**REQUIREMENT:** I need the records below retyped exactly.

Top of TASK MATERIAL

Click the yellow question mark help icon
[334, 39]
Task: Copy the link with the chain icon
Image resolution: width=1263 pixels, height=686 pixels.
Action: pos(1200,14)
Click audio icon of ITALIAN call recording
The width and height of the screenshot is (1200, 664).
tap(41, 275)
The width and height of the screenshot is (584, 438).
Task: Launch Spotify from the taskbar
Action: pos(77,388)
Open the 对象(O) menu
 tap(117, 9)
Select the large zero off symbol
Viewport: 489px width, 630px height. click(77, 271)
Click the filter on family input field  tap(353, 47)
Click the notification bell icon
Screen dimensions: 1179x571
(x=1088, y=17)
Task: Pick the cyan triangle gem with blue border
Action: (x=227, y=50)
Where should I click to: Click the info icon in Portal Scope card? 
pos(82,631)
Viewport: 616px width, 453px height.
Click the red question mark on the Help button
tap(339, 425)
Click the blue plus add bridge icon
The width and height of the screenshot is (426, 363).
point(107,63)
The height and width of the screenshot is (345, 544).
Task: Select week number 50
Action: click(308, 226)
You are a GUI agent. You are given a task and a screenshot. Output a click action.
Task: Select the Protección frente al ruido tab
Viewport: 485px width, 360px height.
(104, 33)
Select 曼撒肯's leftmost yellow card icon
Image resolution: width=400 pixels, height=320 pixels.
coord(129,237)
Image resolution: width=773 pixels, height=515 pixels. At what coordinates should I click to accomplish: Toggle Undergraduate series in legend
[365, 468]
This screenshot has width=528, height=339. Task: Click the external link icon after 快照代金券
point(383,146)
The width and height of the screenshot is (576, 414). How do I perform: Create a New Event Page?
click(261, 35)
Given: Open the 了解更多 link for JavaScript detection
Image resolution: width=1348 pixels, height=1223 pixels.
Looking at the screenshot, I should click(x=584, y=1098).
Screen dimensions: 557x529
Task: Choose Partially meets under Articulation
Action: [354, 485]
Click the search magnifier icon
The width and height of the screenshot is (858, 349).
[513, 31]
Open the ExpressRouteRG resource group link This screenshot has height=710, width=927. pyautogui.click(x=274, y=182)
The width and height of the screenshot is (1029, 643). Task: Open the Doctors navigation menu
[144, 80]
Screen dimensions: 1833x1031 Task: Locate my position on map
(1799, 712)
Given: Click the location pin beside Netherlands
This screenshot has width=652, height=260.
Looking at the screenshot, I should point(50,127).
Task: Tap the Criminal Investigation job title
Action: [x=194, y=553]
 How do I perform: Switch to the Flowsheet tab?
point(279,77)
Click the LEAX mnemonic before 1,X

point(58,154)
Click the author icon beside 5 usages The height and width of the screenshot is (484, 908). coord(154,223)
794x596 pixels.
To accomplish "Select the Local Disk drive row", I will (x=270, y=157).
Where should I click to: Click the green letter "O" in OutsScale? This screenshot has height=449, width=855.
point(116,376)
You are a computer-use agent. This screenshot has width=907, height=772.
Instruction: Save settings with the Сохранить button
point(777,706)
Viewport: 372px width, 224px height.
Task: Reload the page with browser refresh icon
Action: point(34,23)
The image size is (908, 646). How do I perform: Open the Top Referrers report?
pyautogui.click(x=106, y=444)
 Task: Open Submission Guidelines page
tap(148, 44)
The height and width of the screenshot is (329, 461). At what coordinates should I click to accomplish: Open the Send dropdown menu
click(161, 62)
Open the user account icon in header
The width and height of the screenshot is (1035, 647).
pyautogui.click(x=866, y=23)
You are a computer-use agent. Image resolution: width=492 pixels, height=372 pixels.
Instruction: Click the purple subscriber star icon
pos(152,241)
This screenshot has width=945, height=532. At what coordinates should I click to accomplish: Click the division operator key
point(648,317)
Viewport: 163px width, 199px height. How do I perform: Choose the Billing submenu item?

Bottom of TASK MATERIAL

**RESULT FOR THIS TASK:**
Click the yellow question mark help icon
[334, 39]
Task: Copy the link with the chain icon
Image resolution: width=1263 pixels, height=686 pixels.
Action: pos(1200,14)
Click audio icon of ITALIAN call recording
The width and height of the screenshot is (1200, 664).
tap(41, 275)
The width and height of the screenshot is (584, 438).
Task: Launch Spotify from the taskbar
Action: pos(77,388)
Open the 对象(O) menu
 tap(117, 9)
Select the large zero off symbol
Viewport: 489px width, 630px height. click(77, 271)
Click the filter on family input field  tap(353, 47)
Click the notification bell icon
Screen dimensions: 1179x571
(x=1088, y=17)
Task: Pick the cyan triangle gem with blue border
Action: (x=227, y=50)
Where should I click to: Click the info icon in Portal Scope card? 
pos(82,631)
Viewport: 616px width, 453px height.
Click the red question mark on the Help button
tap(339, 425)
Click the blue plus add bridge icon
The width and height of the screenshot is (426, 363).
point(107,63)
The height and width of the screenshot is (345, 544).
Task: Select week number 50
Action: click(308, 226)
You are a GUI agent. You are given a task and a screenshot. Output a click action.
Task: Select the Protección frente al ruido tab
Viewport: 485px width, 360px height.
(104, 33)
Select 曼撒肯's leftmost yellow card icon
Image resolution: width=400 pixels, height=320 pixels.
coord(129,237)
Image resolution: width=773 pixels, height=515 pixels. At what coordinates should I click to accomplish: Toggle Undergraduate series in legend
[365, 468]
This screenshot has width=528, height=339. Task: Click the external link icon after 快照代金券
point(383,146)
The width and height of the screenshot is (576, 414). How do I perform: Create a New Event Page?
click(261, 35)
Given: Open the 了解更多 link for JavaScript detection
Image resolution: width=1348 pixels, height=1223 pixels.
Looking at the screenshot, I should click(x=584, y=1098).
Screen dimensions: 557x529
Task: Choose Partially meets under Articulation
Action: [354, 485]
Click the search magnifier icon
The width and height of the screenshot is (858, 349).
[513, 31]
Open the ExpressRouteRG resource group link This screenshot has height=710, width=927. pyautogui.click(x=274, y=182)
The width and height of the screenshot is (1029, 643). Task: Open the Doctors navigation menu
[144, 80]
Screen dimensions: 1833x1031 Task: Locate my position on map
(1799, 712)
Given: Click the location pin beside Netherlands
This screenshot has width=652, height=260.
Looking at the screenshot, I should point(50,127).
Task: Tap the Criminal Investigation job title
Action: [x=194, y=553]
 How do I perform: Switch to the Flowsheet tab?
point(279,77)
Click the LEAX mnemonic before 1,X

point(58,154)
Click the author icon beside 5 usages The height and width of the screenshot is (484, 908). coord(154,223)
794x596 pixels.
To accomplish "Select the Local Disk drive row", I will (x=270, y=157).
Where should I click to: Click the green letter "O" in OutsScale? This screenshot has height=449, width=855.
point(116,376)
You are a computer-use agent. This screenshot has width=907, height=772.
Instruction: Save settings with the Сохранить button
point(777,706)
Viewport: 372px width, 224px height.
Task: Reload the page with browser refresh icon
Action: point(34,23)
The image size is (908, 646). How do I perform: Open the Top Referrers report?
pyautogui.click(x=106, y=444)
 Task: Open Submission Guidelines page
tap(148, 44)
The height and width of the screenshot is (329, 461). At what coordinates should I click to accomplish: Open the Send dropdown menu
click(161, 62)
Open the user account icon in header
The width and height of the screenshot is (1035, 647).
pyautogui.click(x=866, y=23)
You are a computer-use agent. Image resolution: width=492 pixels, height=372 pixels.
Instruction: Click the purple subscriber star icon
pos(152,241)
This screenshot has width=945, height=532. At what coordinates should I click to accomplish: Click the division operator key
point(648,317)
Viewport: 163px width, 199px height. How do I perform: Choose the Billing submenu item?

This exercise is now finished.